Both networks updated their reason code systems in recent years, but they organized them differently. Mastercard consolidated its codes into four main categories: Authorization, Cardholder Disputes, Fraud, and Processing Errors. Each category uses numeric codes, but a single code can have multiple text descriptions differentiating specific scenarios.

Visa uses a different categorization system focused on dispute conditions rather than broad categories. This means merchants must maintain separate documentation standards and evidence requirements depending on which network is involved in a dispute.

#4  |  Monitoring Programs & Thresholds

Mastercard’s Excessive Chargeback Program (ECP) monitors merchants using different thresholds than Visa’s Acquirer Monitoring Program (VAMP). Mastercard identifies Excessive Chargeback Merchants (ECM) at 1.5% chargeback ratio with at least 100 chargebacks, and High Excessive Chargeback Merchants (HECM) at 3.0% with at least 300 chargebacks. To calculate these ratios, Mastercard divides the current month’s chargebacks by the previous month’s transactions, while Visa uses different calculation methods.

The penalty structures also differ significantly. Mastercard assesses its first fine in month two of program enrollment ($1,000), while Visa implements a four-month grace period before penalties begin.

#5  |  Pre-Dispute Resolution Tools

Perhaps the most significant operational difference lies in collaboration tools. Mastercard acquired Ethoca and integrated its alert system into the Mastercom platform, making dispute collaboration available to all Mastercard issuers. Visa acquired Verifi, allowing them to offer Order Insight solutions. While both serve similar functions — enabling merchants to provide transaction details to prevent chargebacks — they operate as separate systems with different integration requirements.

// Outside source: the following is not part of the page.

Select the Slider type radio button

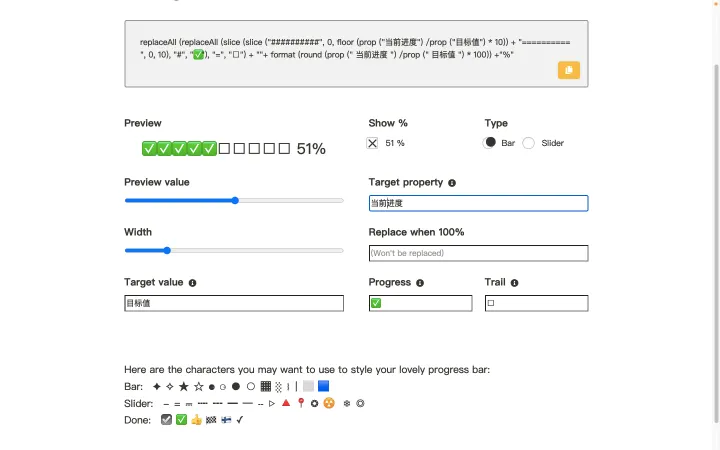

Mastercard has also been more aggressive in mandating participation in collaboration workflows for issuers, while Visa's approach has been more gradual. This means merchants may see different adoption rates for pre-dispute resolution depending on which network issued the card.

#6  |  Processing Quirks

Mastercard still uses retrieval requests for certain Maestro debit card transactions, particularly in healthcare, while Visa has largely phased out this stage entirely. Mastercard also maintains a separate “compliance case” process for addressing rule violations that fall outside traditional chargeback reason codes; a mechanism that doesn't exist in quite the same form in Visa's framework.

For merchants processing transactions across multiple card networks, these differences compound operational complexity. Documentation that satisfies Mastercard's requirements for a fraud dispute might not meet Visa’s standards for a comparable claim. Response deadlines can overlap in confusing ways, and a merchant in good standing with Visa might simultaneously face penalties from Mastercard.

The bottom line: treating all chargebacks the same, regardless of network, is a recipe for lost revenue. Successful chargeback management requires network-specific expertise and careful attention to the distinct rules each network enforces.

This is Just the Beginning

I hop this overview of Mastercard’s approach to chargebacks helps paint a more complete picture of what you’re up against. The cumulative burden extends far beyond simple transaction reversals. It creates financial and operational challenges that require proactive management rather than reactive responses.

Understanding this landscape is the first step toward building an effective chargeback management strategy.